▸ **What you are asked to do**
Your answer should be every line from the records that contains "height".

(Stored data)
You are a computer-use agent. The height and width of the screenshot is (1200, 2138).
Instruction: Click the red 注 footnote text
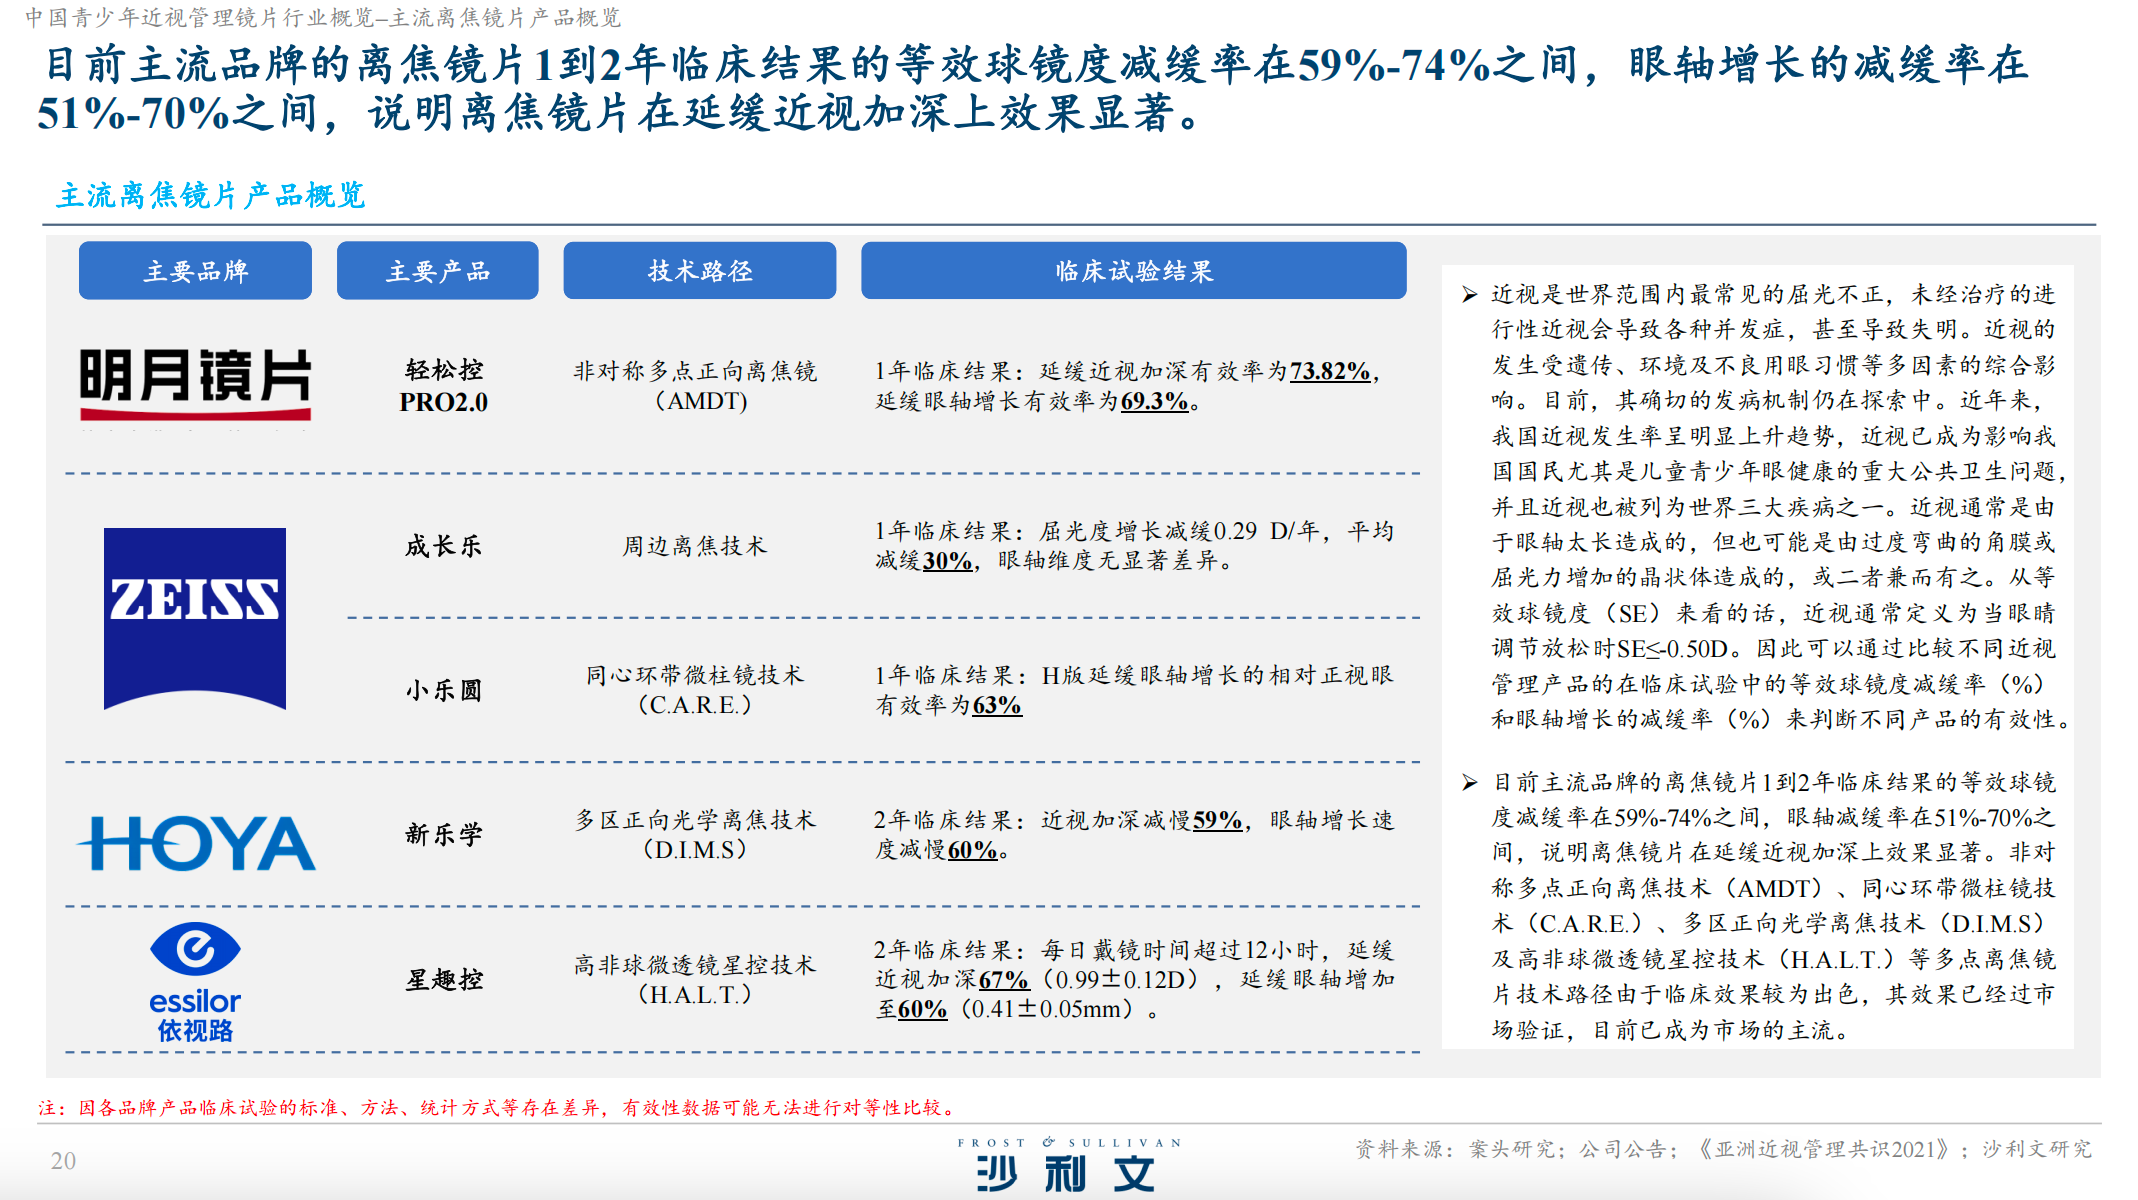[x=497, y=1107]
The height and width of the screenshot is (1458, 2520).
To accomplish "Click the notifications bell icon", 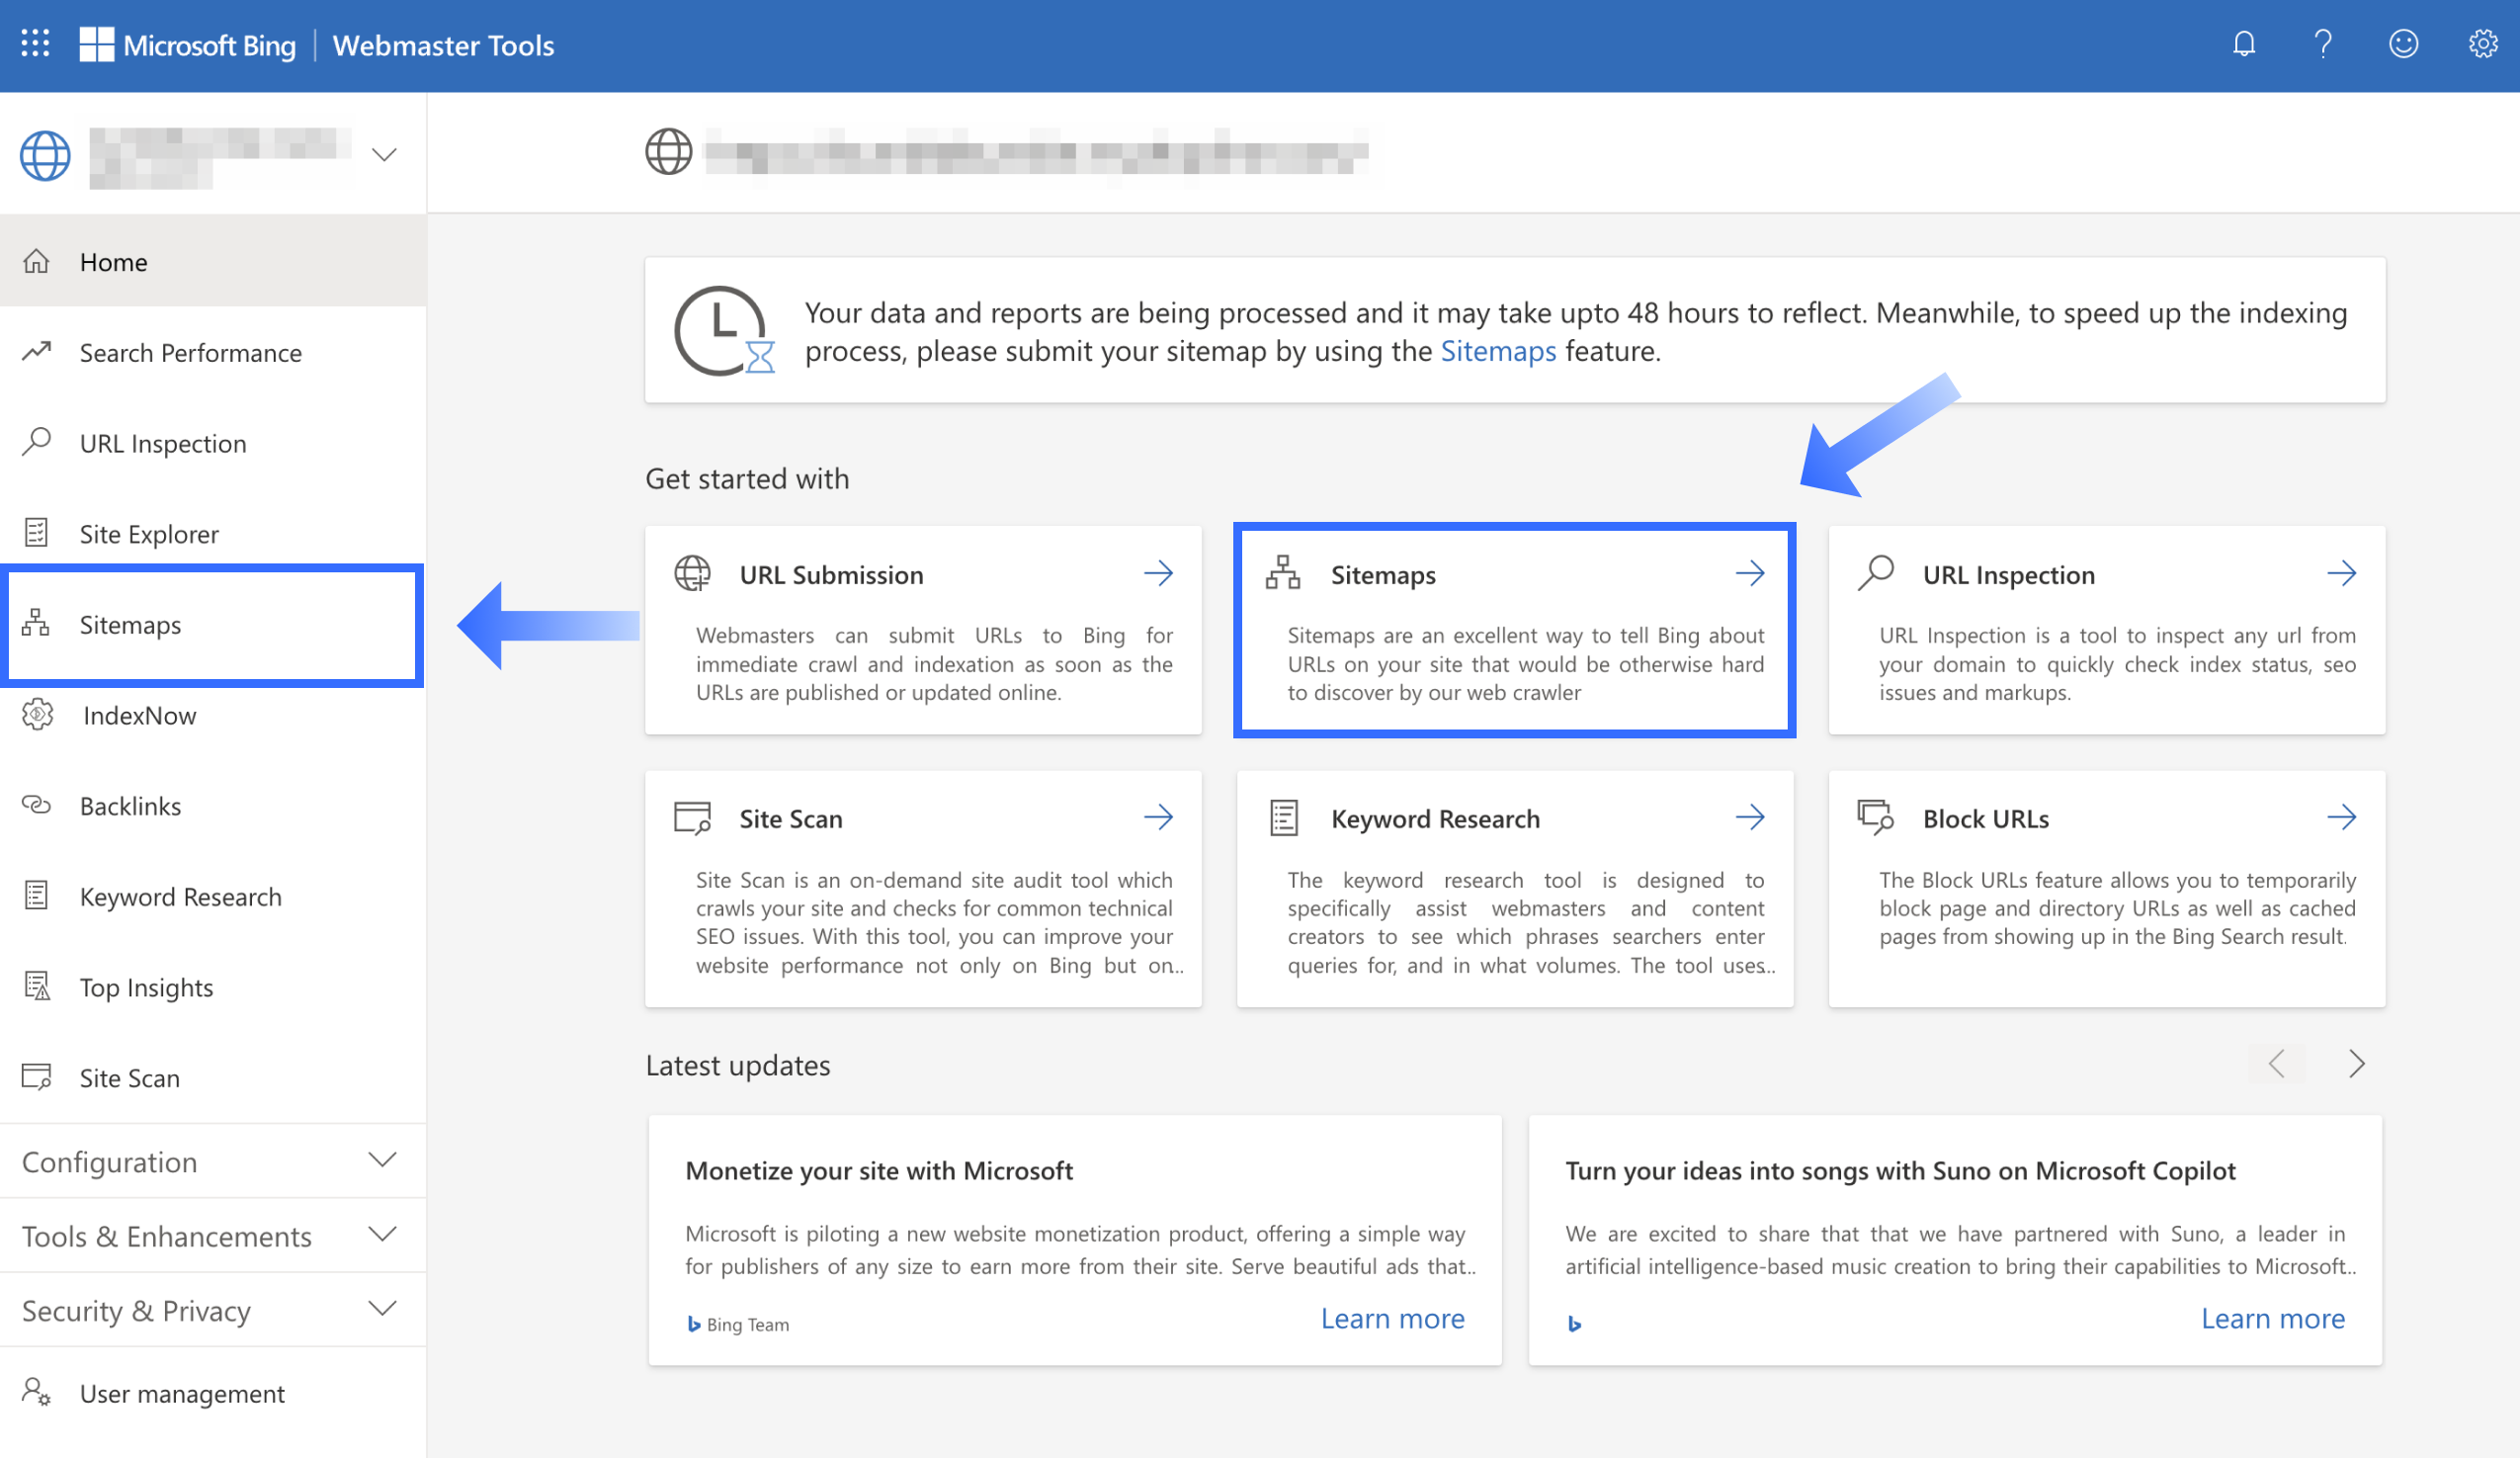I will coord(2243,44).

▸ **Reply**
You are a computer-use agent. The height and width of the screenshot is (1200, 2138).
The height and width of the screenshot is (1458, 2520).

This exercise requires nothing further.